> Task prompt:
Below are records; copy every line in them that holds the word "name".

> Materials provided:
Start of Block
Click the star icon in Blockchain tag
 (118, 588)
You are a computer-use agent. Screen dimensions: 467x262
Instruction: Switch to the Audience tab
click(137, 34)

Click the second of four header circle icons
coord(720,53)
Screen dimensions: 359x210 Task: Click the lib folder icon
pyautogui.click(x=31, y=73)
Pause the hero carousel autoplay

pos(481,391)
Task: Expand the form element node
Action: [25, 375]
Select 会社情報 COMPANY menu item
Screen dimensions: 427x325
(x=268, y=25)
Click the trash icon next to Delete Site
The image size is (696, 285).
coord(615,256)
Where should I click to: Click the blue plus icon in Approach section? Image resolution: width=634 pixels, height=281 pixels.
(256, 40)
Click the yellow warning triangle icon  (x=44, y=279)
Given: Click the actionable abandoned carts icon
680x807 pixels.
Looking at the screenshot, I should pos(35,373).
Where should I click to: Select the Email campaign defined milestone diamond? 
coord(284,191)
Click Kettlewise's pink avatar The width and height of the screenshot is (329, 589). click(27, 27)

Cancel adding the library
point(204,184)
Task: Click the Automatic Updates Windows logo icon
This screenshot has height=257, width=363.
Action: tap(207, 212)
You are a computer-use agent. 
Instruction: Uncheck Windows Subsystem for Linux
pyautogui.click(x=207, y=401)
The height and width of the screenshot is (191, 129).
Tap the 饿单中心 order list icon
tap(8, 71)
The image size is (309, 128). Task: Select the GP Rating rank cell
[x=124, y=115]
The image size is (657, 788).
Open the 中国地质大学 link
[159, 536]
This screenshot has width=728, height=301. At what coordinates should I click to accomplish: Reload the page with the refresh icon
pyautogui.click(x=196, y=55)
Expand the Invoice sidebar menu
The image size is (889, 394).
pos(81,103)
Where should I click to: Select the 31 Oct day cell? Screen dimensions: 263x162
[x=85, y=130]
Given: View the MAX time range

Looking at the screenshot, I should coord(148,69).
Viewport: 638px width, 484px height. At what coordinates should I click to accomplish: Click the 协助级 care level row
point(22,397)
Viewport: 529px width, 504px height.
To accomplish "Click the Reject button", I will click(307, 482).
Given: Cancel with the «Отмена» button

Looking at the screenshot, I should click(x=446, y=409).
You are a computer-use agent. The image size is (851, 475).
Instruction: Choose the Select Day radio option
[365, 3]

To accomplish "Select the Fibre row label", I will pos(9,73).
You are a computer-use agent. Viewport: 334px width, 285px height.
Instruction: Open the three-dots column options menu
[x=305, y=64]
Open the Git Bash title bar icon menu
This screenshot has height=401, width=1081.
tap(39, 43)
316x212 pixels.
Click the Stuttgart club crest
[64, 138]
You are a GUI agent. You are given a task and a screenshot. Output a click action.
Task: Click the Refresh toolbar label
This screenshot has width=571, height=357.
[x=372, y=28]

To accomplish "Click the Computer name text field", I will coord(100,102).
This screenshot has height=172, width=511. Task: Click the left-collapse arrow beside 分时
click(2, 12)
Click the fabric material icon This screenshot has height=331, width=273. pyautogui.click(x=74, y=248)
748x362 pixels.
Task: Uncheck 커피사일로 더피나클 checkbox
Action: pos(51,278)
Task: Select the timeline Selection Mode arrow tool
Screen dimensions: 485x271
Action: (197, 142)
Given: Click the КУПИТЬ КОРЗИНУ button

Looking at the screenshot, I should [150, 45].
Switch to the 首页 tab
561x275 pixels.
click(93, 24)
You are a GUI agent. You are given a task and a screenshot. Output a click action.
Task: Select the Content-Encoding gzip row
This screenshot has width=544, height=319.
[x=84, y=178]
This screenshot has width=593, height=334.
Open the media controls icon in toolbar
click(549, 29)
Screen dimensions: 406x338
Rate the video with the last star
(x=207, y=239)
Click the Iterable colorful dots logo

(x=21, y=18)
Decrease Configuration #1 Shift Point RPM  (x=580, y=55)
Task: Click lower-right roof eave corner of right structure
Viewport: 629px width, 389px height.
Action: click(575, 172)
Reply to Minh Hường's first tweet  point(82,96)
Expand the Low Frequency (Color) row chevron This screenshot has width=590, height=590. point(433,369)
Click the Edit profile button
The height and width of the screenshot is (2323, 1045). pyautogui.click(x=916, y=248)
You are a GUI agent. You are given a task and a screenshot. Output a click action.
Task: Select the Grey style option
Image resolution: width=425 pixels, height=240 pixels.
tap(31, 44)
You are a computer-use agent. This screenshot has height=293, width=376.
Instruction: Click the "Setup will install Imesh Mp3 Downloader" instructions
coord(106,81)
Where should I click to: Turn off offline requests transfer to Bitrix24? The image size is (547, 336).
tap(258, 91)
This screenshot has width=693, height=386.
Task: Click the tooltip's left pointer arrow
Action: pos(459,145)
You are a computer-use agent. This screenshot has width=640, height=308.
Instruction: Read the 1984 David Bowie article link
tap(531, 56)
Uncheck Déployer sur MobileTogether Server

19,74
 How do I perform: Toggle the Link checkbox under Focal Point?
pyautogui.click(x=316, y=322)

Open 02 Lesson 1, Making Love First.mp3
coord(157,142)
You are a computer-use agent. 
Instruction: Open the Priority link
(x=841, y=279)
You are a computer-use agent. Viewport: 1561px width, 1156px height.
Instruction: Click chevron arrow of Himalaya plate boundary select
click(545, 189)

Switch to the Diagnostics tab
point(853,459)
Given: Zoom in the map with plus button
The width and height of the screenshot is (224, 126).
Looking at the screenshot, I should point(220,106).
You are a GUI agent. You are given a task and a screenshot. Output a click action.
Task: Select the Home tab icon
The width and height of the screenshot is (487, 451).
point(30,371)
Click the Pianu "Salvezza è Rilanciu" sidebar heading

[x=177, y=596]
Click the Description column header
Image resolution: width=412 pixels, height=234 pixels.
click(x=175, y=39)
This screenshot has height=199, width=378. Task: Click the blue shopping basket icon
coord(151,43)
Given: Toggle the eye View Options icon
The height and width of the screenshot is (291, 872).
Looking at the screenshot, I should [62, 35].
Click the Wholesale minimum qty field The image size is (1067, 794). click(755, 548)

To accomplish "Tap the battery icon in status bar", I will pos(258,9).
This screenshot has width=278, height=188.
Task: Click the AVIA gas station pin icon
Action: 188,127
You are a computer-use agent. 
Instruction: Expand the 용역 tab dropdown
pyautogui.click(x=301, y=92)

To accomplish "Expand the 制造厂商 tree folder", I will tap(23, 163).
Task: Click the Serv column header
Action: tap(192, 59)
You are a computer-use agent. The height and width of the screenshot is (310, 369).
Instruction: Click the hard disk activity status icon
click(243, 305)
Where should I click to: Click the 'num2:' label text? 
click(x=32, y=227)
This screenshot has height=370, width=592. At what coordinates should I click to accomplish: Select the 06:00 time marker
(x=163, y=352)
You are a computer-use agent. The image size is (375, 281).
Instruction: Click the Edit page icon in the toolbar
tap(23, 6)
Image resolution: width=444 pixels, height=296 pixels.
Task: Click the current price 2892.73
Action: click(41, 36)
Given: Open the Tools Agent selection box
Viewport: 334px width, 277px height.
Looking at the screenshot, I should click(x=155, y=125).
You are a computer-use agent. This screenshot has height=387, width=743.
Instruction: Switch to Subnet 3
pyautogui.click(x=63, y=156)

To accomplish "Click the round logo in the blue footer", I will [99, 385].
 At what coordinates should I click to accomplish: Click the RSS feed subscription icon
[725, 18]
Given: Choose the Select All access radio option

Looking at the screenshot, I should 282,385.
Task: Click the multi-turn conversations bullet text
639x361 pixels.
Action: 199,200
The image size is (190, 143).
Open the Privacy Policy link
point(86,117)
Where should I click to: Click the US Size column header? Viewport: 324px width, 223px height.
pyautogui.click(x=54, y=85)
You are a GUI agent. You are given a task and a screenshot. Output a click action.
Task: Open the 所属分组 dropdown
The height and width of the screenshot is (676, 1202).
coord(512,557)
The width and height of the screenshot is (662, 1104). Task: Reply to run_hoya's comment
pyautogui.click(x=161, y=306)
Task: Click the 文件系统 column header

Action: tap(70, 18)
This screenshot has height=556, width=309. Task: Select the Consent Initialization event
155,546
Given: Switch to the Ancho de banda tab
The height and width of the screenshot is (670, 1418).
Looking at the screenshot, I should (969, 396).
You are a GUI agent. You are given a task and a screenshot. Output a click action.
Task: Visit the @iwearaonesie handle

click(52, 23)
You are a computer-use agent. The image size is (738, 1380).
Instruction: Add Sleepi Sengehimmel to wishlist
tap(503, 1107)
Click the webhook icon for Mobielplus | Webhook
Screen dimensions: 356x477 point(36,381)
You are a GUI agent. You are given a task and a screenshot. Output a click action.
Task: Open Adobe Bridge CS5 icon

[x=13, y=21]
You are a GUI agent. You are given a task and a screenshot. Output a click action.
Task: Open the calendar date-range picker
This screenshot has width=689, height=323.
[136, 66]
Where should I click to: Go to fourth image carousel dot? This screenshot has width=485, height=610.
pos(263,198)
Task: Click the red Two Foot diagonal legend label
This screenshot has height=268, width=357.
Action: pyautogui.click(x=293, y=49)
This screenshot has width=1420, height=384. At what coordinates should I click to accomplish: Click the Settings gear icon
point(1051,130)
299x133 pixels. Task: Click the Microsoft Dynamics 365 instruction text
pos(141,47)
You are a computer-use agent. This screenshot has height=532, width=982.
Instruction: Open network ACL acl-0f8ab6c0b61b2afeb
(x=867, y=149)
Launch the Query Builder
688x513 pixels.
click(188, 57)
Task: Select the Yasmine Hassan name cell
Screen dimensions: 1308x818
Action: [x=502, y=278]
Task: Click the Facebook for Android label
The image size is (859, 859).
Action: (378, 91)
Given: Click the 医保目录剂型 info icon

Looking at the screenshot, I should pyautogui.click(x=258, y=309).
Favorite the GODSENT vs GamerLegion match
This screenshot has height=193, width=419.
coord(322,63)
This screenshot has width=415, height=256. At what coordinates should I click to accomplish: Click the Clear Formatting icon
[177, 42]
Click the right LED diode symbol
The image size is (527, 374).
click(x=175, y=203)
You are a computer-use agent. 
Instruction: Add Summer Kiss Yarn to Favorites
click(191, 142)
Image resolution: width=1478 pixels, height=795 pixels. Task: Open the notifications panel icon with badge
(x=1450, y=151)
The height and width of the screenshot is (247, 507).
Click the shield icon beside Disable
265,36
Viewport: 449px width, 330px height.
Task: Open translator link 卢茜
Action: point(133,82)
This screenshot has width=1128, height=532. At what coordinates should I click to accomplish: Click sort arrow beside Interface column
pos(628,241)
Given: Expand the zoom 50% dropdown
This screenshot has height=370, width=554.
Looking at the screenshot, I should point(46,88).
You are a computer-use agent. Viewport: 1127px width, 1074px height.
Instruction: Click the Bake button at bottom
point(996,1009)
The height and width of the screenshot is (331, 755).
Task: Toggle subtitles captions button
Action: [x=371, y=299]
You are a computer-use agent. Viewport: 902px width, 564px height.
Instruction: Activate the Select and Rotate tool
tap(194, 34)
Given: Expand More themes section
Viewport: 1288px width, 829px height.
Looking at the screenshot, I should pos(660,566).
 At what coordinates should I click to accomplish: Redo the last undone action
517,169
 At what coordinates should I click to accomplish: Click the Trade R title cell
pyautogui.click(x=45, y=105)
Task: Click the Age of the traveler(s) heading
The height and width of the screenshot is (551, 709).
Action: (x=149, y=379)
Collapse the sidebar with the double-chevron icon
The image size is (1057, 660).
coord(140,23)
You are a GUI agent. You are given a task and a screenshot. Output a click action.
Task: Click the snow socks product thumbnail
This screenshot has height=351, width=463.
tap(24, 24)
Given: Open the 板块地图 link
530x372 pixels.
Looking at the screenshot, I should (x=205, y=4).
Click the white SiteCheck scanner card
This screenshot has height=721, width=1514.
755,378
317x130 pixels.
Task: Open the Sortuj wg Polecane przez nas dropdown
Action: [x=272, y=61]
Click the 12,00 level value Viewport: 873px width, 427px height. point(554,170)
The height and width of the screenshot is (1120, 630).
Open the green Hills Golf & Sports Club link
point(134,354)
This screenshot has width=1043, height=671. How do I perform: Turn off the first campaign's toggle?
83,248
End of Block
> Solution for this exercise:
To accomplish "Click the Computer name text field", I will coord(100,102).
Task: Select the Yasmine Hassan name cell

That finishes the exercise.